Arrange the stretch from the start of the records through the line containing "pyautogui.click(x=296, y=248)" as a numbered list. Omit blank lines and leave the pictures out.

— start of STORED ROWS —

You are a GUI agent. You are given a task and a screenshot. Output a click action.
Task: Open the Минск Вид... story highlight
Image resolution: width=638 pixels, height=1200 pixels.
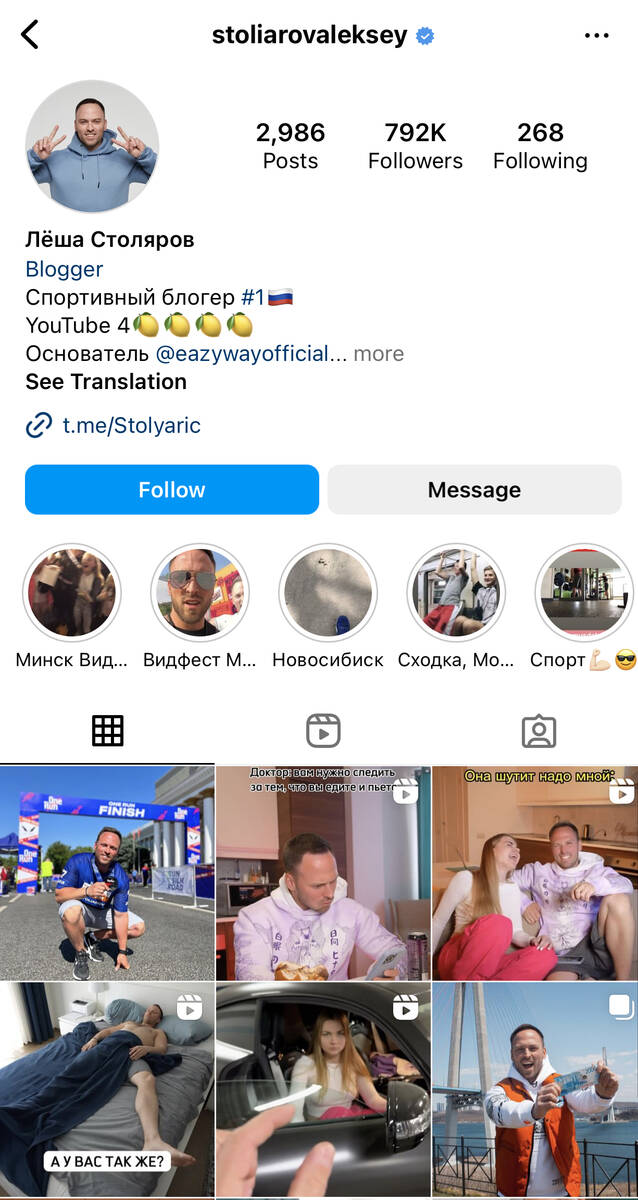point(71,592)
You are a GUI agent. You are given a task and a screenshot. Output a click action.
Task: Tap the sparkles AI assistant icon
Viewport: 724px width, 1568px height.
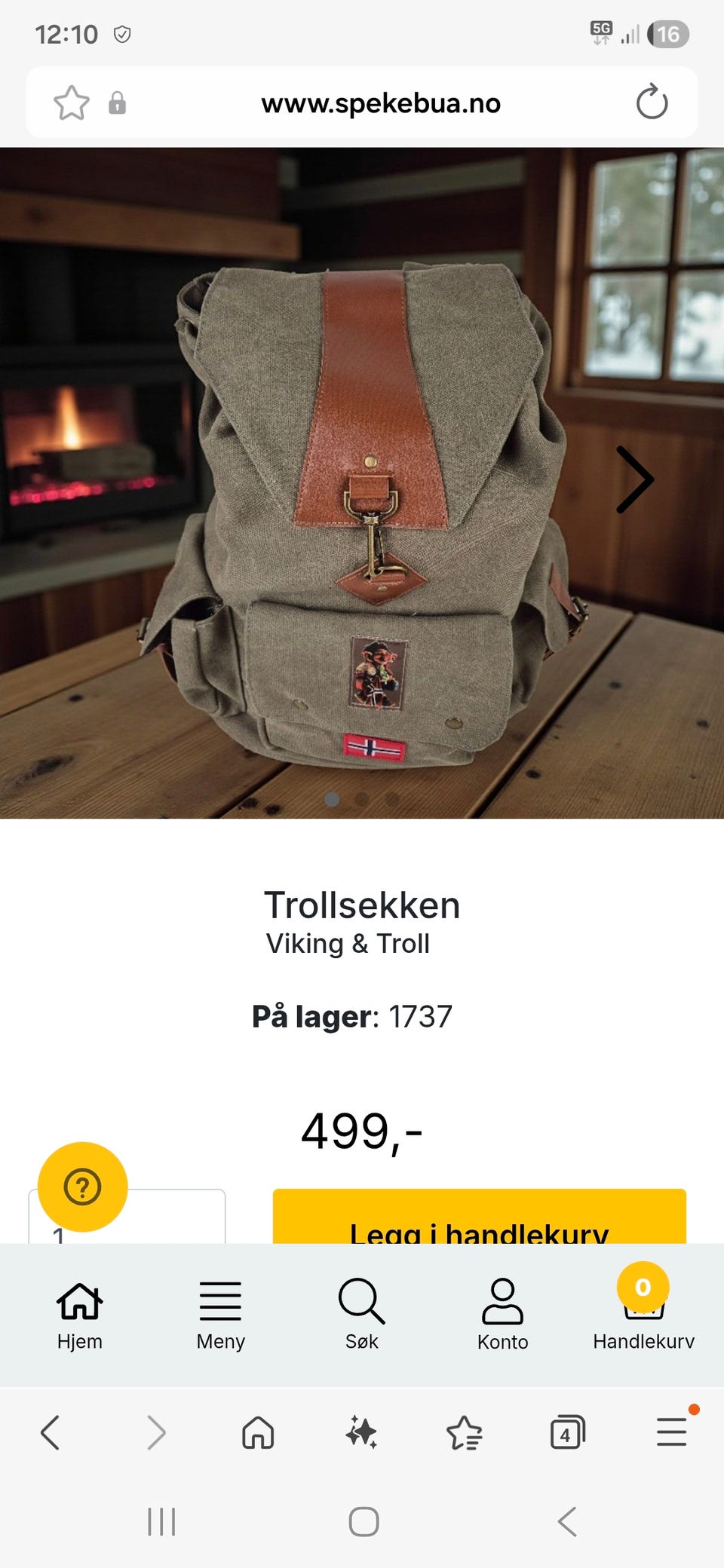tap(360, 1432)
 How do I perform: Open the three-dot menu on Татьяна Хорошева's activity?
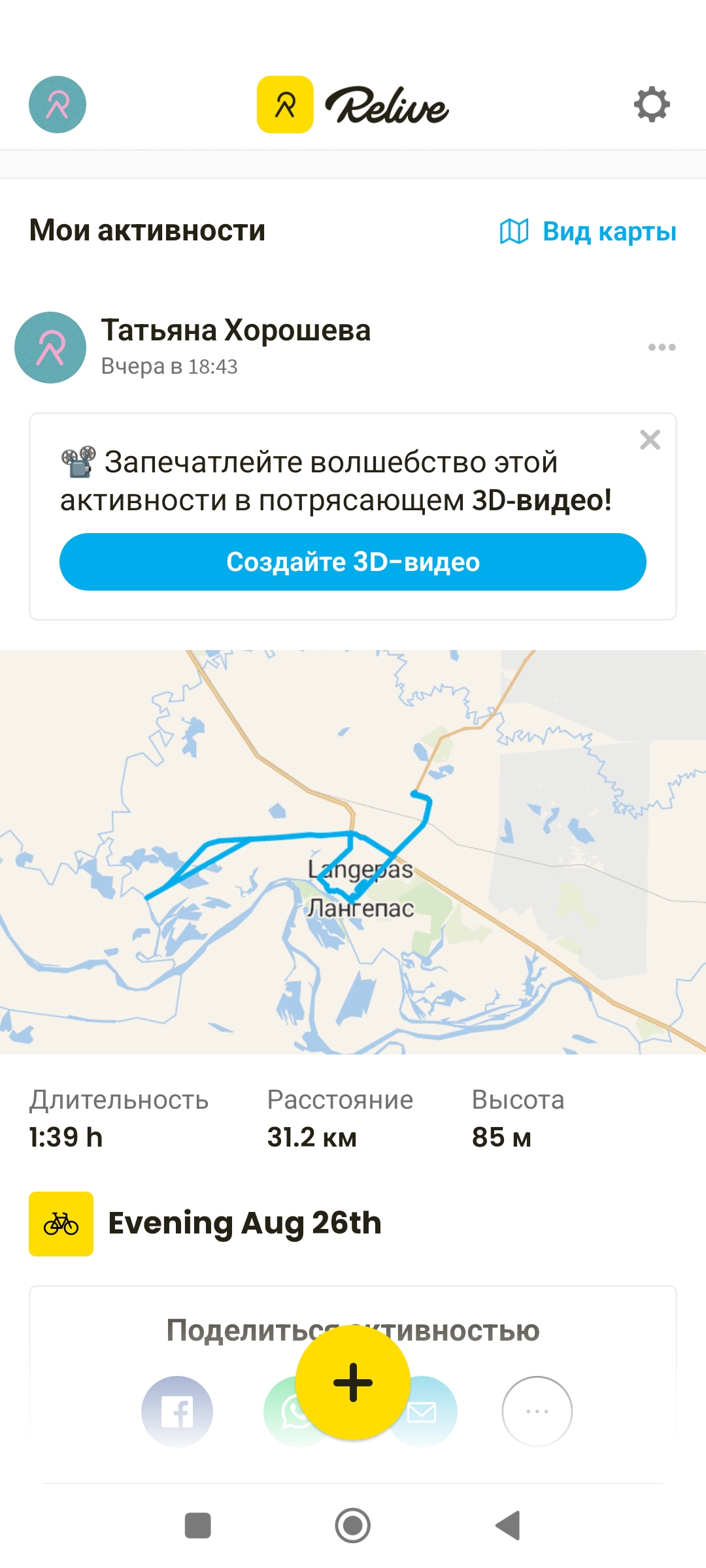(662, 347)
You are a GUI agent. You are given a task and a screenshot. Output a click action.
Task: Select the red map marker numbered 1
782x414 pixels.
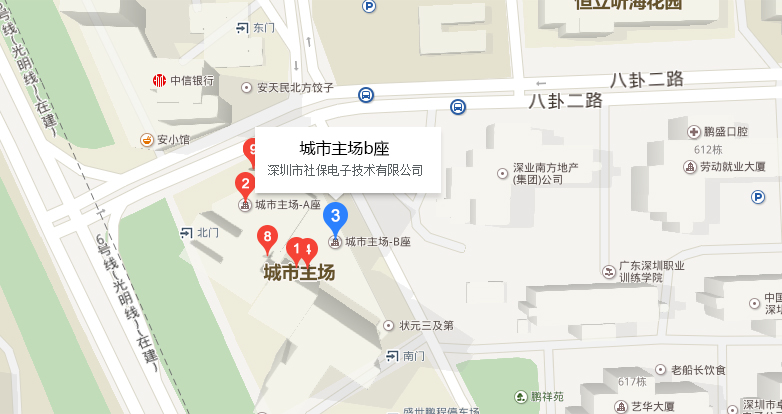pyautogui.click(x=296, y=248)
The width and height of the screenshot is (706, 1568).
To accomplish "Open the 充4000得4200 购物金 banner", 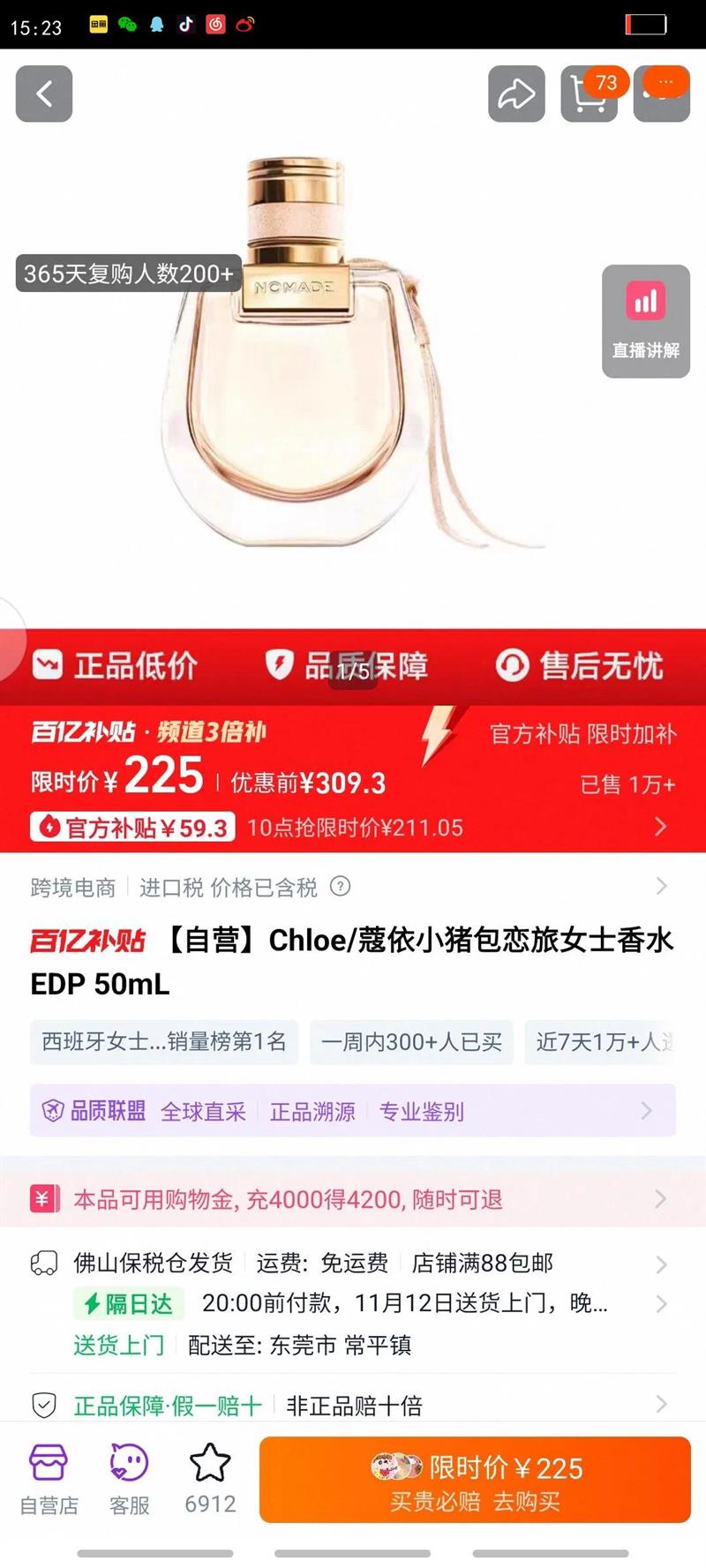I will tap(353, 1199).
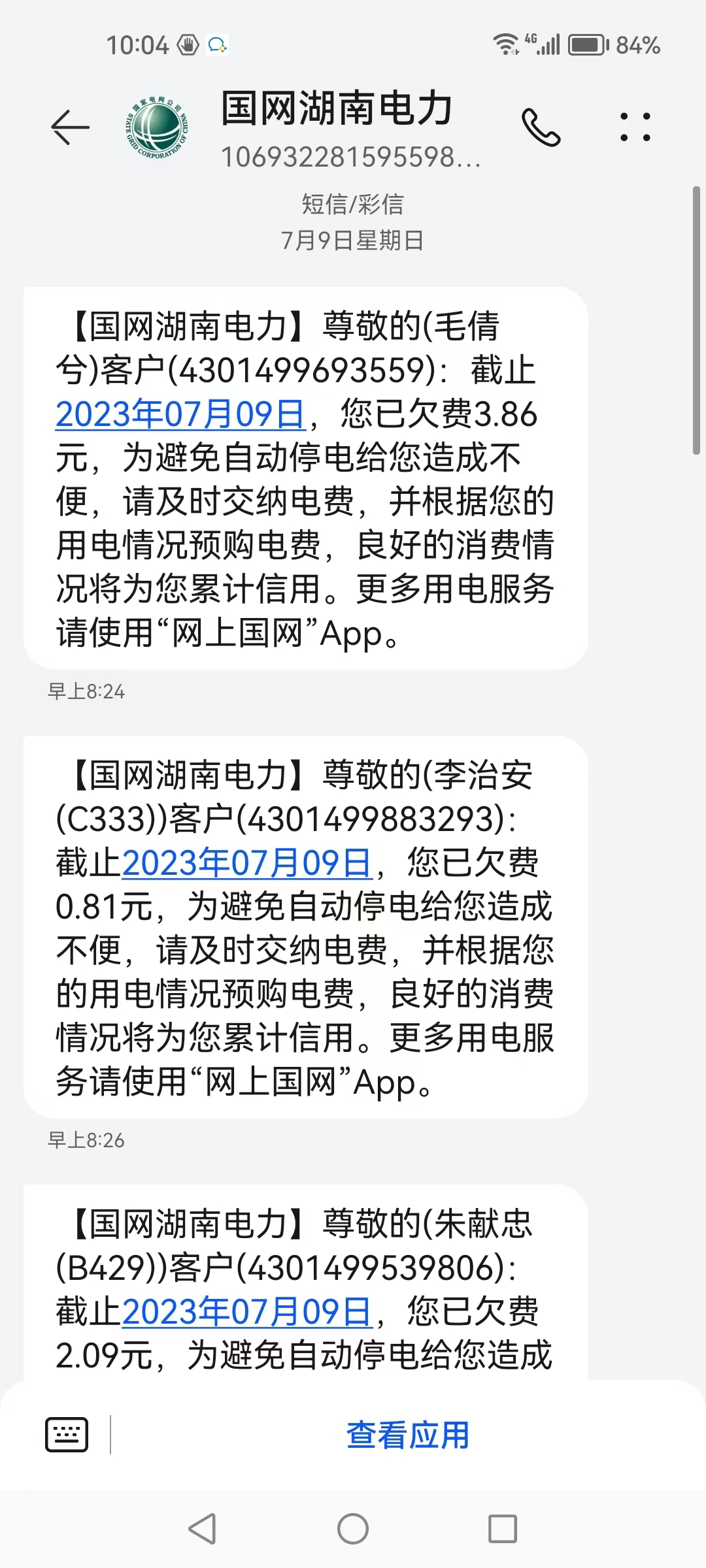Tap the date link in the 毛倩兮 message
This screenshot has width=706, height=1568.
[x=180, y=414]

— end of STORED ROWS —

• **RESPONSE FOR THIS EXERCISE**
1. You are a GUI agent. You are given a task and a screenshot. Output a click action.
2. Task: Open the Минск Вид... story highlight
3. Image resolution: width=638 pixels, height=1200 pixels.
4. point(71,592)
5. You are a GUI agent. You are given a task and a screenshot. Output a click action.
6. Task: Tap the sparkles AI assistant icon
7. Viewport: 724px width, 1568px height.
8. tap(360, 1432)
9.  How do I perform: Open the three-dot menu on Татьяна Хорошева's activity?
10. (662, 347)
11. You are a GUI agent. You are given a task and a screenshot. Output a click action.
12. Task: Select the red map marker numbered 1
13. 782x414 pixels.
14. pyautogui.click(x=296, y=248)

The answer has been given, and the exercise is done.